確かに自動車が売れると、鉄鋼→ガラス→タイヤ→部品などアセンブリ連鎖があり、モノが動いていく。つまりは商流→情報流→物流→金流がある。
しかし、不況で自動車・家を買う場面は減っている。一瞬で数百万円が動く消費は少なくなっているのだ。土地がこれ以上安くなると、、、怖いモノがあるが。
だからこそ、消費の現場である小売りが動かないと、この連鎖が効かない。

日本での小売りは、デパートとコンビニが大きい。
しかし、デパートは前年割れを起こし続け、地方では絶滅種となっている。
その上、○越、○屋では早期退職プランの発動である。
ただ、今辞めているデパートの人達は女性がほとんどである。正社員の30代後半から40代後半までが主だという。
コスト構造の変化で何とか、次への体力を作ろうとしているように見える。
そして、システムへの投資意欲はない。

面白いことに、店員の高齢化が○越では顧客の高齢化を促し、加齢臭の漂う日○橋○越には、若者は逝かない。逆に伊○丹では若者が来るようになったが、一定ラインの富裕層、それなりの年上の人達が集まらない。
不合理なモノである。

一方、廃れつつあるコンビニは、本部がオーナーに多店舗経営を薦めている。
日販が前年割れを起こしているため、バイト採用費用を薄くできる、繁閑期のやりくりを多店舗では可能にできる、などである。
ただし、3店舗くらいまでである。あまり沢山の店舗を持たれて、本部に対する発言力が大きくなるのは避けたいからだ。
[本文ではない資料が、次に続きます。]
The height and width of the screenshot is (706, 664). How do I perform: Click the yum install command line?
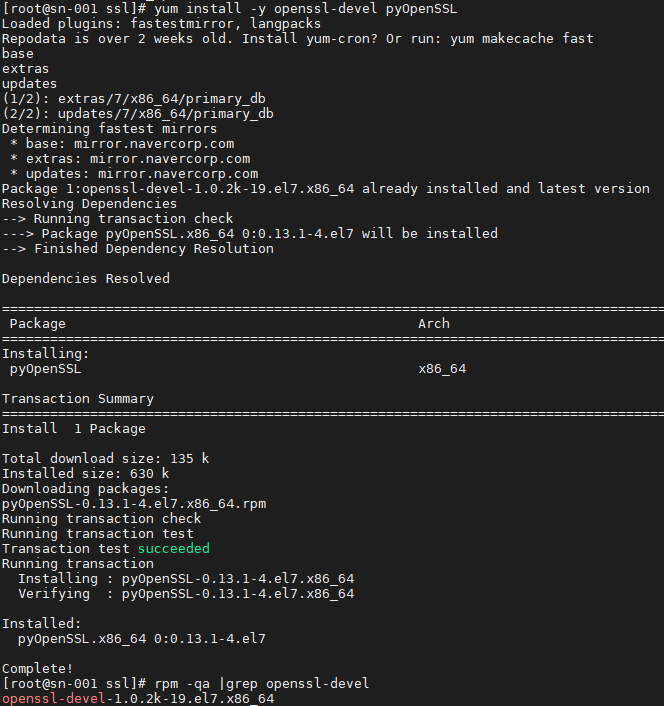coord(230,9)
コンビニは本部に総ての商品仕入れを依存し、なおかつ粗利からロイヤリティを引かれる。
ブランドショップからロイヤリティを取るデパートよりも、オーナーにとっては効率が悪い。
利益などほとんど残らないのが、コンビニオーナーである。

コンビニ上位3社を合わせたシステム運用費は、年間600億を超えるモノがあるだろう。
しかし、それぞれに大きなシステム刷新が終わってしまっており、これ以上店舗が増えないのであれば、本当に後数年は維持だけに回る可能性がある。
町場の金融機関への衣替えもほぼ終わっているのである。

コンビニを追撃するのは100円ショップである。
明らかにコンビニよりも客単価が高く、在庫と品揃えが解決してきたからには、容易にコンビニを利益で上回る。
まぁ、そしてドラッグストアが控えている。


そして、この小売り現場の緩やかな死への行進が、デフレを推し進める。